At 10,1-5.24.34-36.44-48a; Sal 65; Fil 2,12-16; Gv 14,21-24

Vi era a Cesarèa un uomo di nome Cornelio, centurione della coorte detta Italica. Era religioso e timorato di Dio con tutta la sua famiglia; faceva molte elemosine al popolo e pregava sempre Dio. Un giorno, verso le tre del pomeriggio… (At 10,1-3a)

Come Cornelio allora, ancora oggi ci sono uomini e donne che cercano Dio con cuore sincero, lungo strade differenti e percorsi religiosi diversi e con cuore aperto verso gli altri. E, come per Pietro e la prima comunità cristiana, può accadere anche al nostro essere Chiesa oggi di dubitare delle possibilità nuove a cui l’evangelizzazione ci apre, sospettando della vicinanza possibile con i “centurioni romani” del nostro tempo. Perché porre limiti allo Spirito di Dio?
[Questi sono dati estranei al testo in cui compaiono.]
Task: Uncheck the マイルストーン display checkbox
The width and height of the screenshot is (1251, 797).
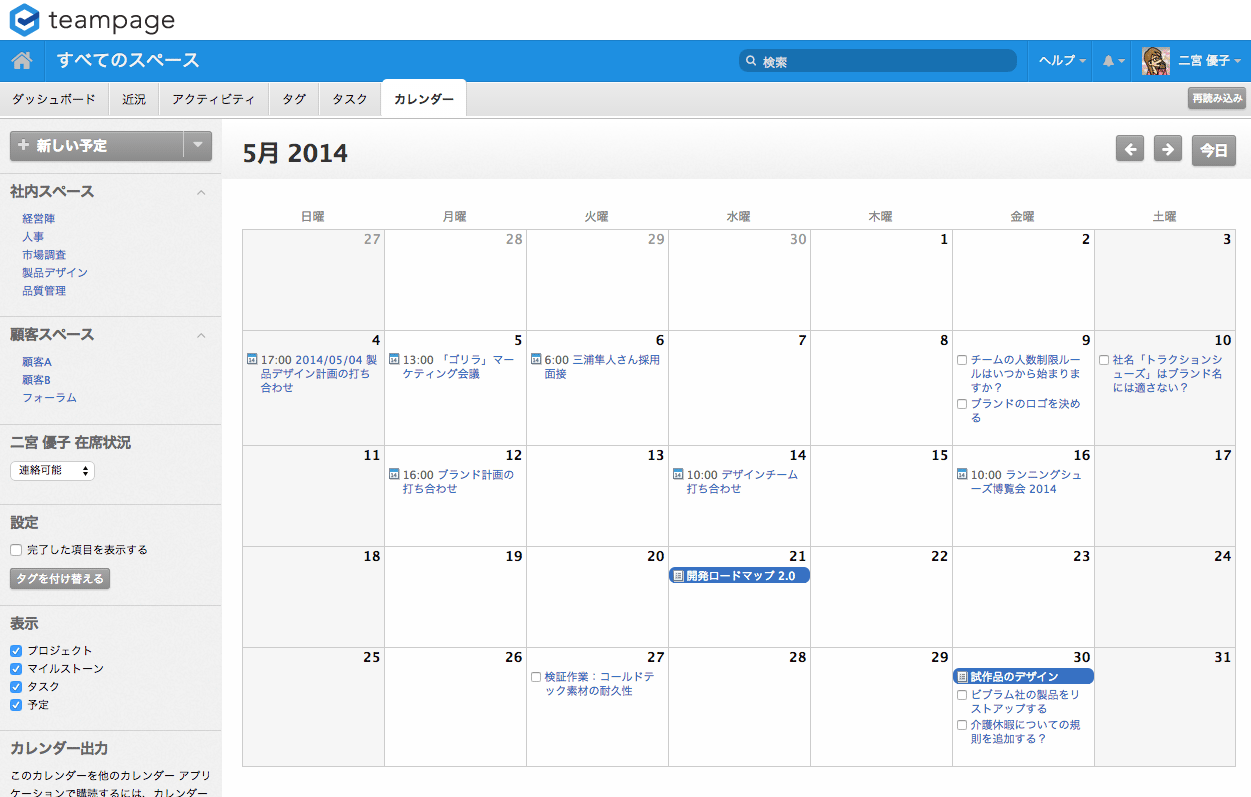Action: click(16, 669)

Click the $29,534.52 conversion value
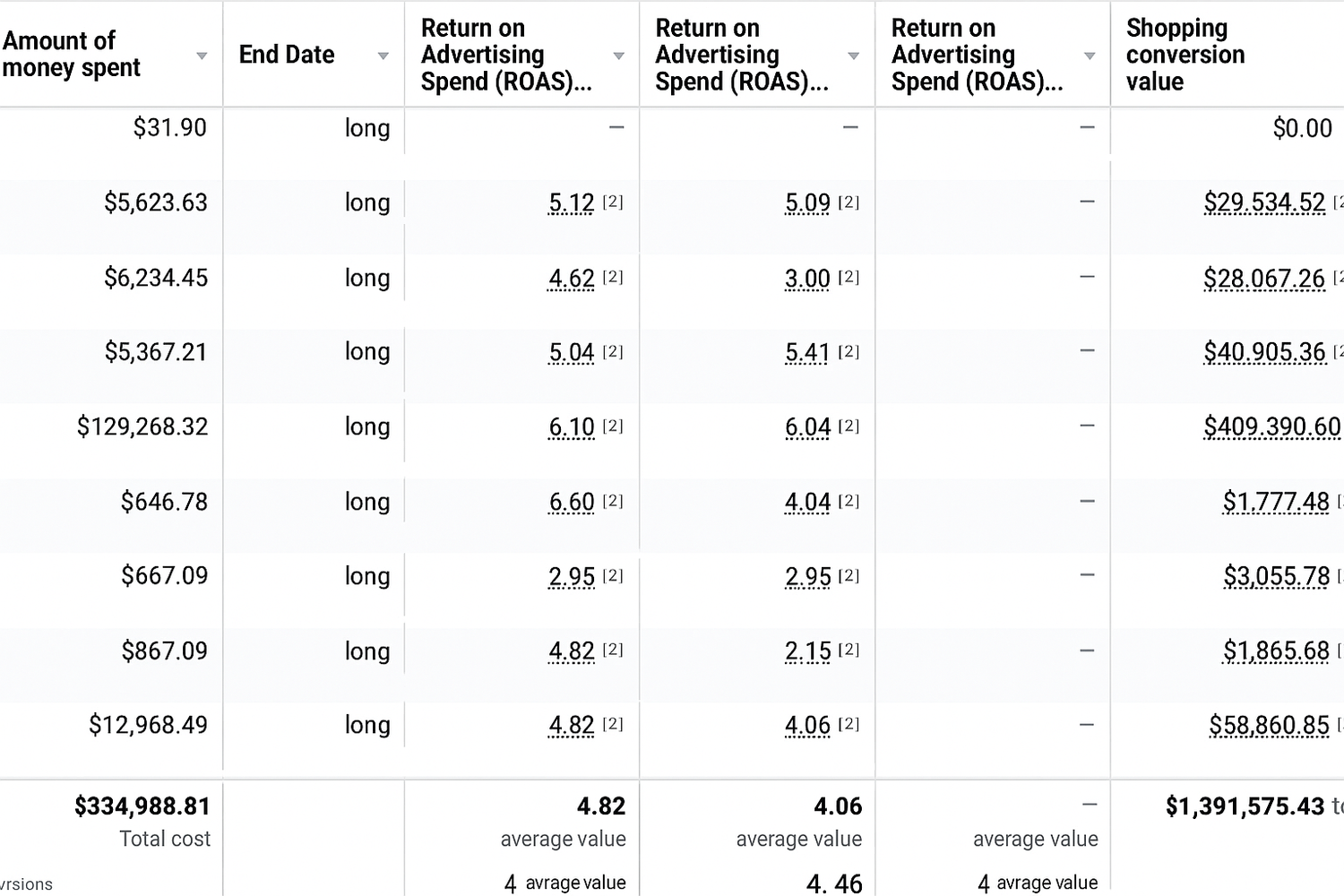coord(1264,203)
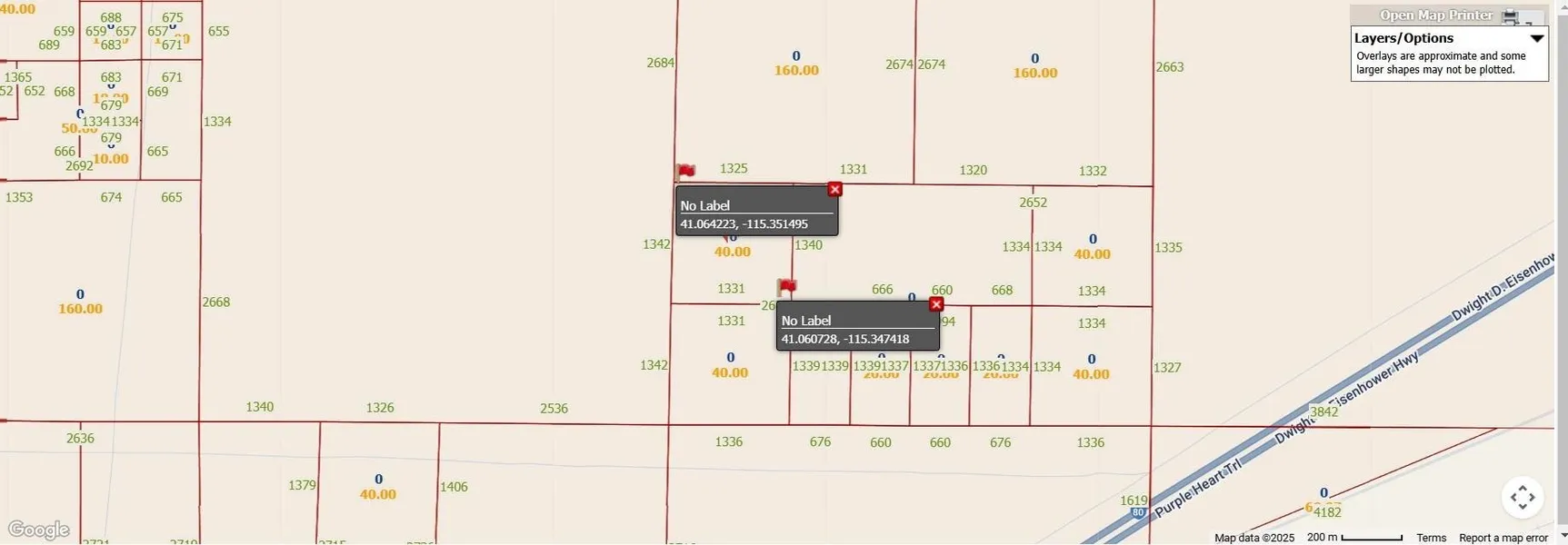Click the Layers/Options panel title

1403,38
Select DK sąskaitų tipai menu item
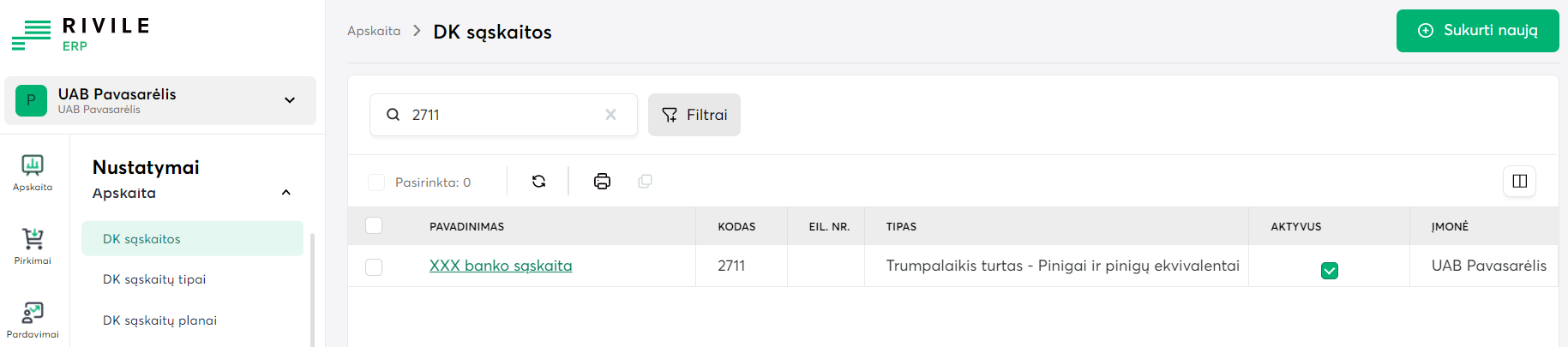The image size is (1568, 347). pyautogui.click(x=154, y=279)
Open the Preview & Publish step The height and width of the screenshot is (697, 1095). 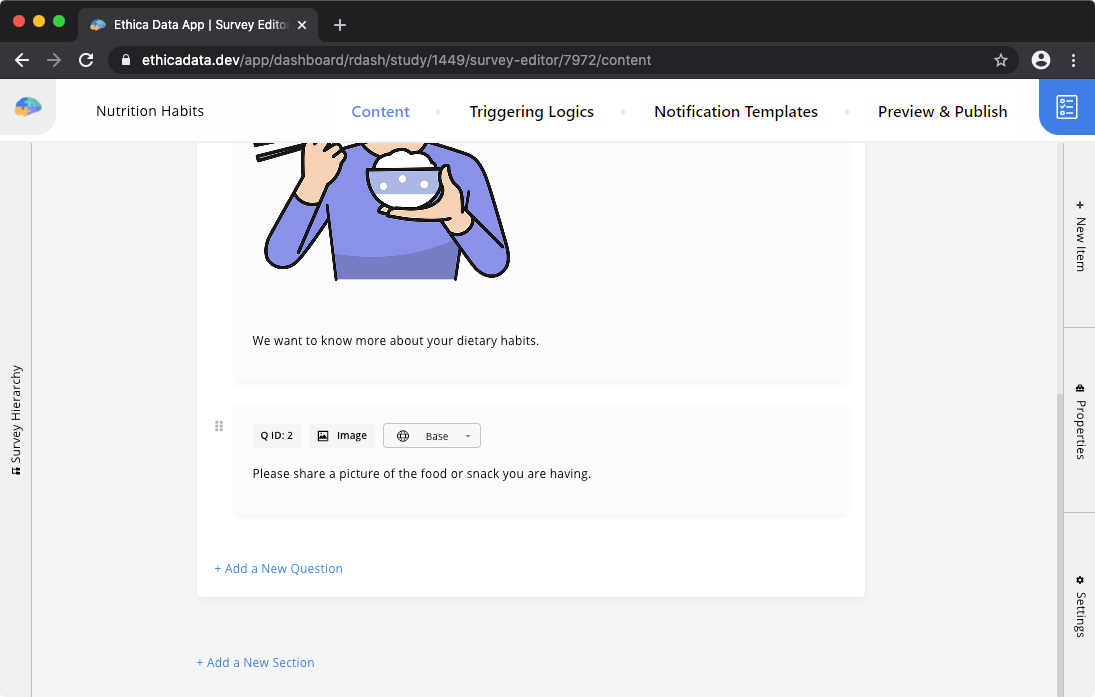pyautogui.click(x=942, y=112)
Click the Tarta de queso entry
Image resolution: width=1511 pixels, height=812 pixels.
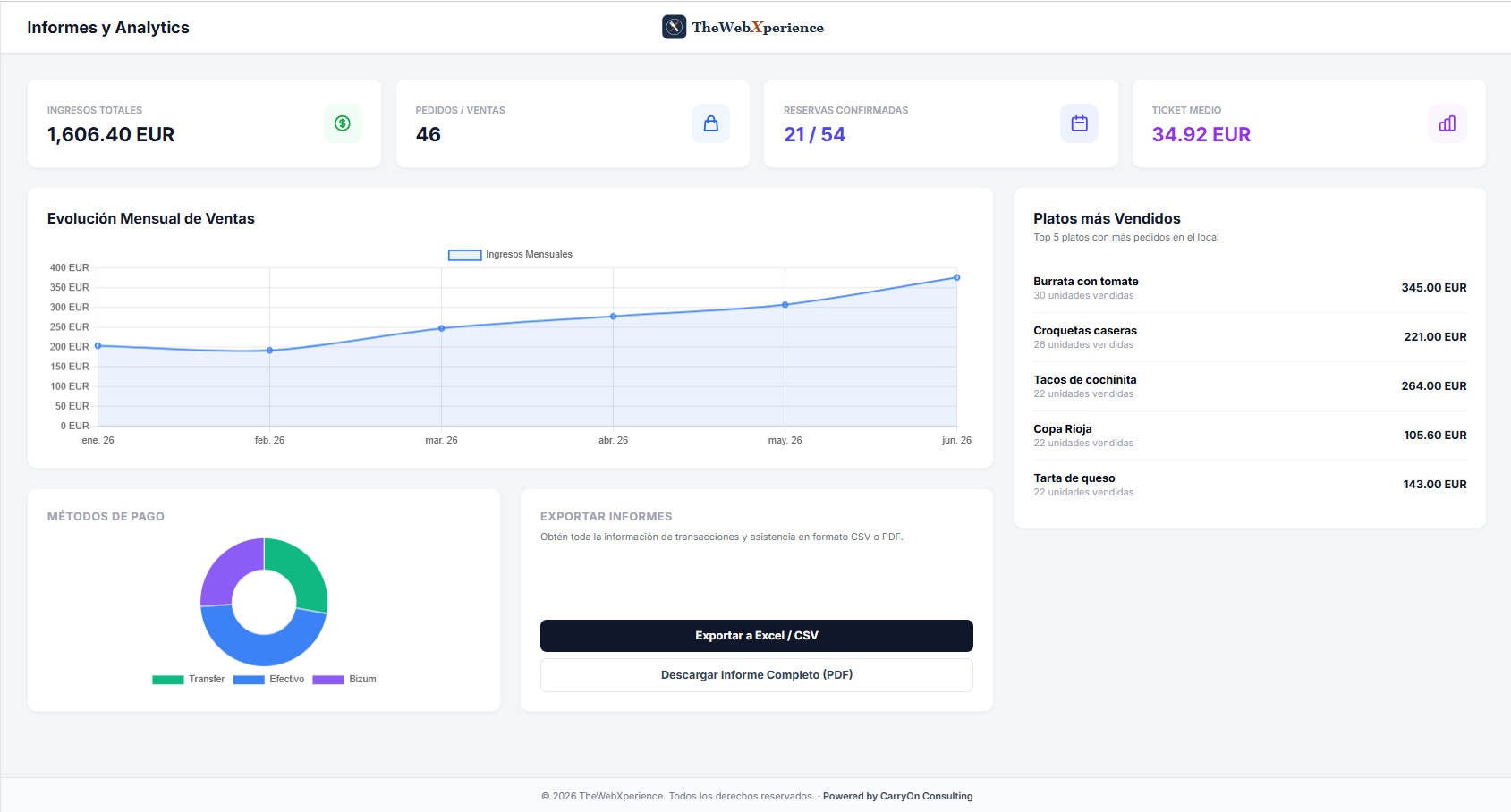pyautogui.click(x=1250, y=485)
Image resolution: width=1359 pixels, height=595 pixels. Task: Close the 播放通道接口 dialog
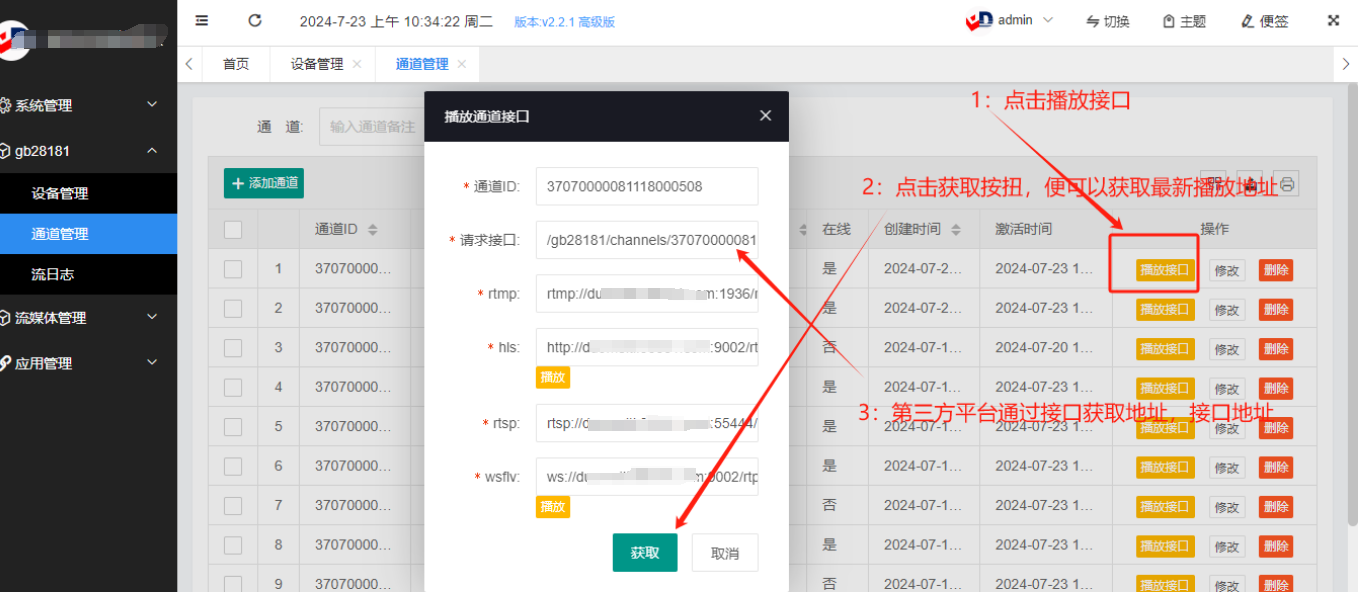pos(765,116)
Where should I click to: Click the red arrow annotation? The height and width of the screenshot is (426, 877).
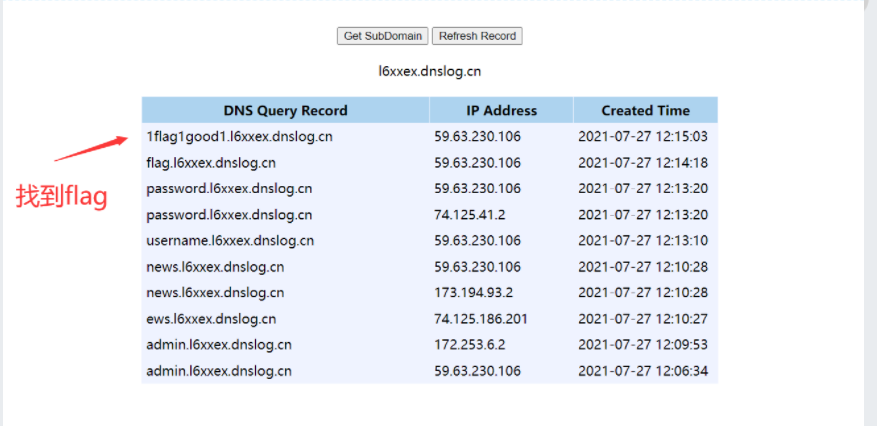tap(92, 147)
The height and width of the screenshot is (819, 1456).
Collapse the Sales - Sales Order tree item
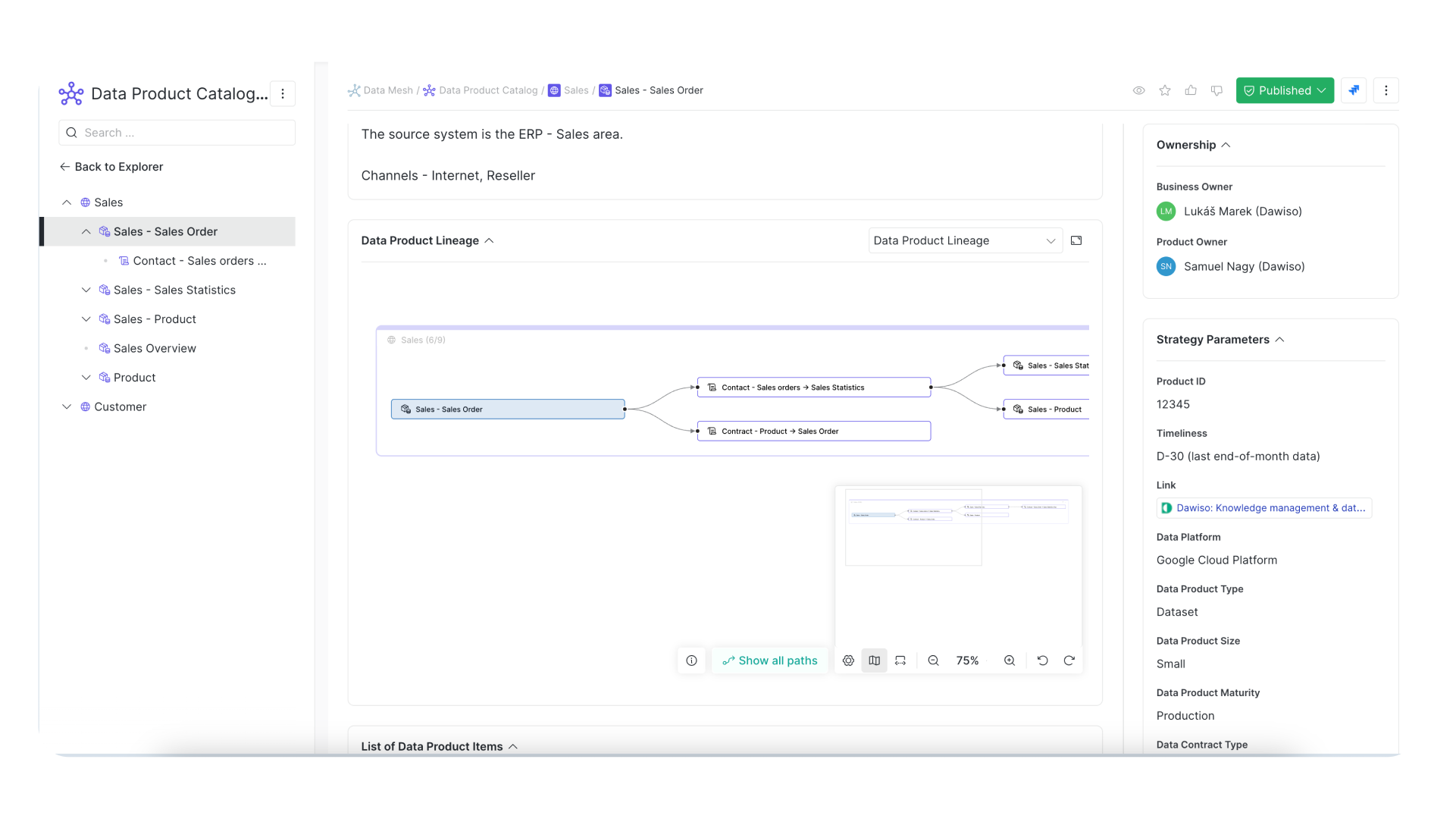pyautogui.click(x=86, y=231)
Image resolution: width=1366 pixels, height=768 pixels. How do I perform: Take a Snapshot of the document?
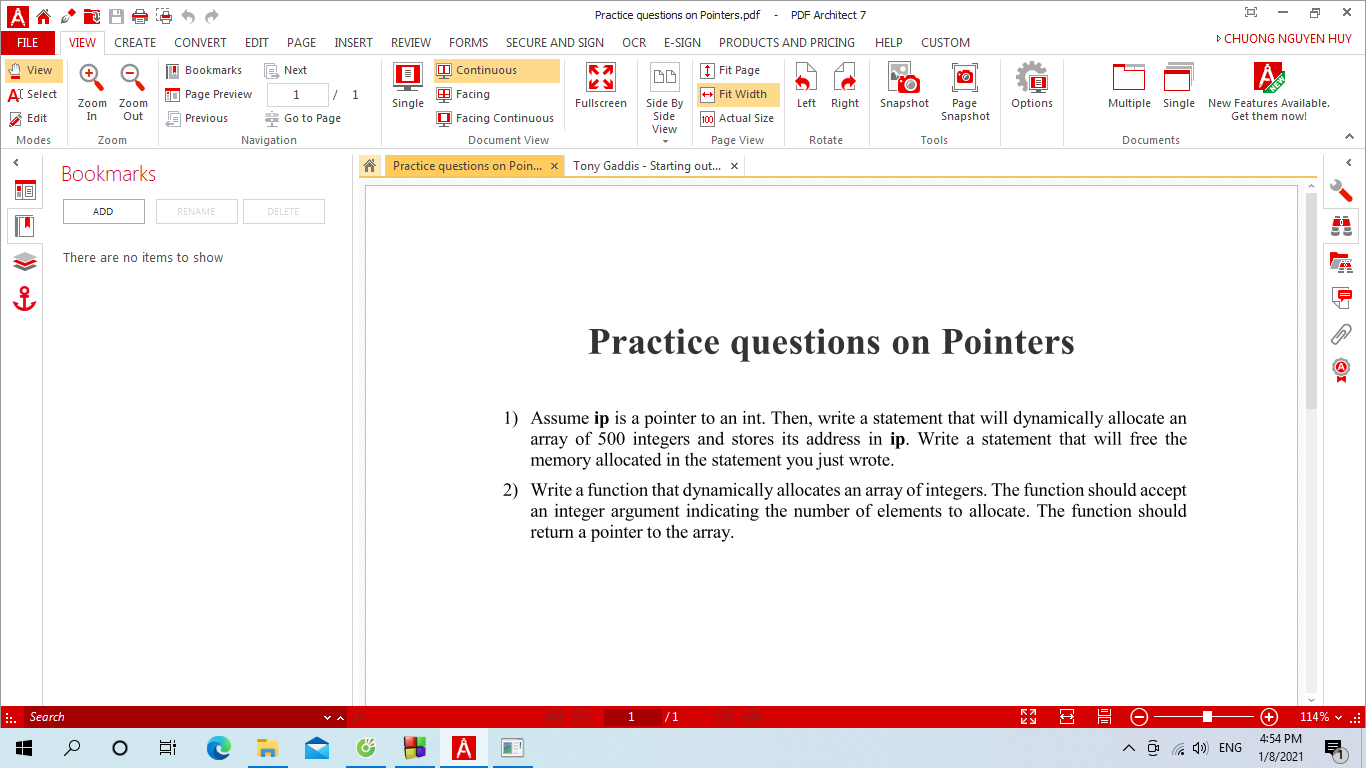click(903, 90)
Perché pensare che non ci siano le condizioni perché la Buona Notizia possa far breccia nel cuore di altri? Perché pensare di non poter lasciare uno spiraglio a quella luce che vuole poter raggiungere tutti? C’è un’ora in cui lo Spirito di Dio può sorpassare le nostre aspettative e vincere le nostre paure: quelle «tre del pomeriggio», l’ora della Vita donata sulla croce, l’ora in cui un altro centurione si apre a riconoscere la presenza del Divino, sono invito a mai disperare della forza persuasiva del messaggio di Gesù, in ogni tempo, comunque, nonostante noi e le nostre titubanze.

Preghiamo

Signore, chi abiterà nella tua tenda?
Chi dimorerà sulla tua santa montagna?
Colui che cammina senza colpa,
pratica la giustizia e dice la verità che ha nel cuore.